WASHINGTON–The Obama administration has proposed changing estate, gift-tax, annuity and life insurance tax rules to raise some of the revenue needed to pay for expanding access to subsidized health coverage.
If implemented, the proposed revisions would raise $12.7 billion in revenue over 10 years, administration officials predict.
The administration proposal apparently would affect the estate and gift tax system by requiring consistent valuation for transfer and income tax purposes, modifying rules on valuation discounts, and requiring a minimum term for grantor-retained annuity trusts, according to officials at the Association for Advanced Life Underwriting, Falls Church, Va.
The proposal also would modify the rules that apply to “certain life insurance contracts,” change the dividends-received deduction for “certain life insurance company separate accounts,” and expand the pro-rata interest expense disallowance.
The administration is justifying the changes by arguing that they target “valuation games played by those facing estate and gift taxes that allow them to undervalue transferred property.”
More details are supposed to come out later this afternoon.
COLI
William Sweetnam, a principal at the Groom Law Group, Washington, says the proposal might have a “big–and adverse–financial impact on companies” that buy corporate-owned life insurance.
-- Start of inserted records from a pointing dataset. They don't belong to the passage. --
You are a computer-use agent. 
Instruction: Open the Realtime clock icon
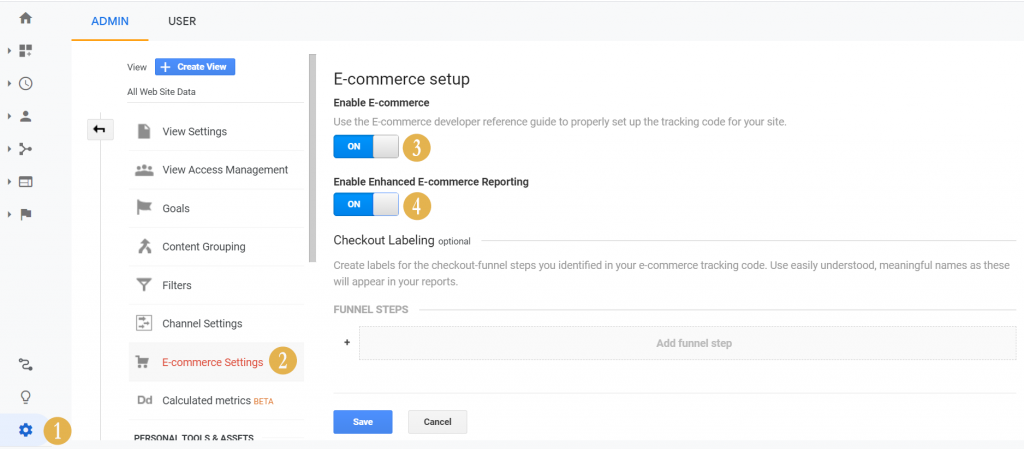[x=26, y=83]
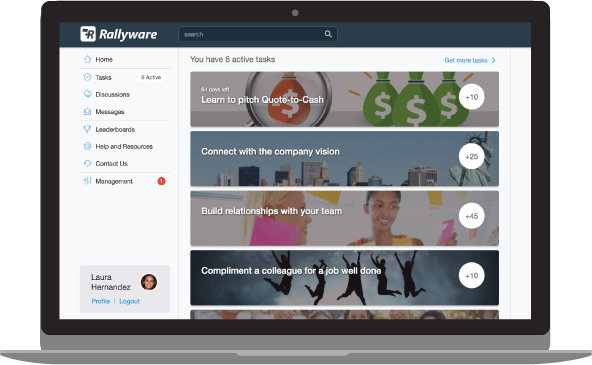Screen dimensions: 592x365
Task: Click the Logout link
Action: pyautogui.click(x=130, y=301)
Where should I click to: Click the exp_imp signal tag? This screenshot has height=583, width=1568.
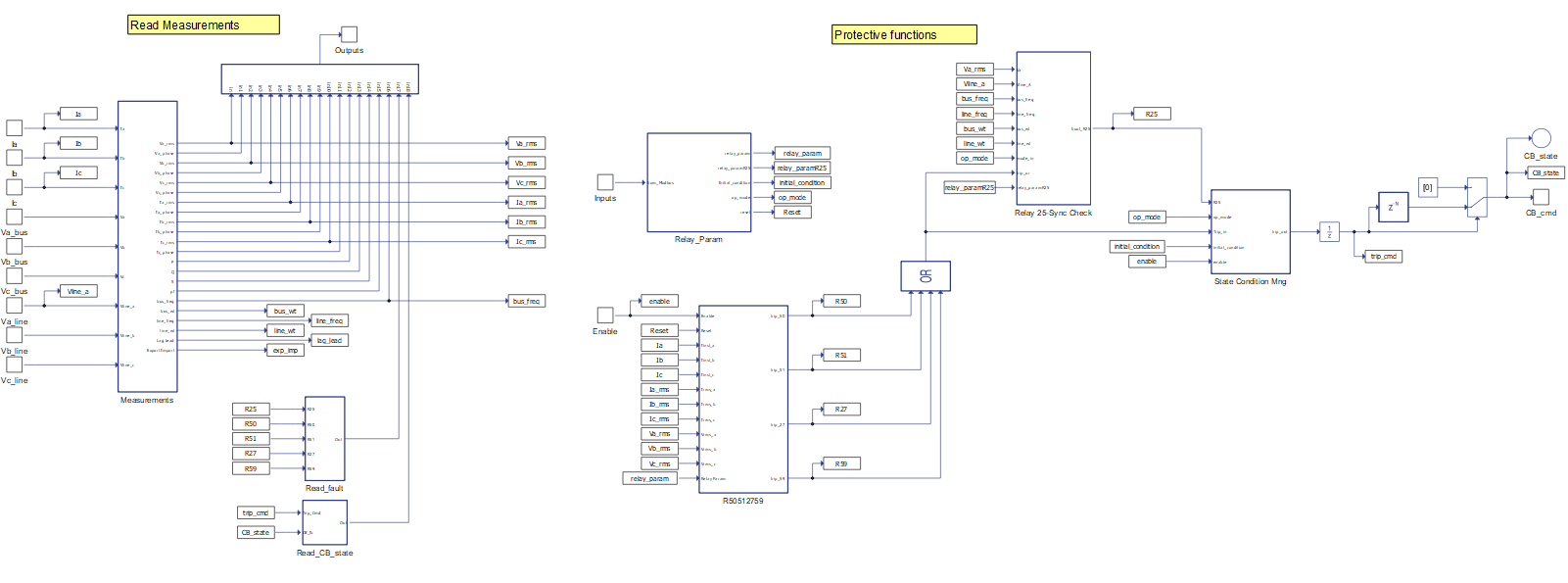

“The provision, if enacted, would make it exceptionally expensive for companies to purchase these type of policies for their executives and employees,” Sweetnam says. The proposal would increase the cost of COLI by disallowing part of the interest expense incurred when companies buy contracts insuring executives and employees, he said.
The only exemption would be for a company that is buying a COLI policy insuring an individual who owns 20% or more of a business, Sweetnam said.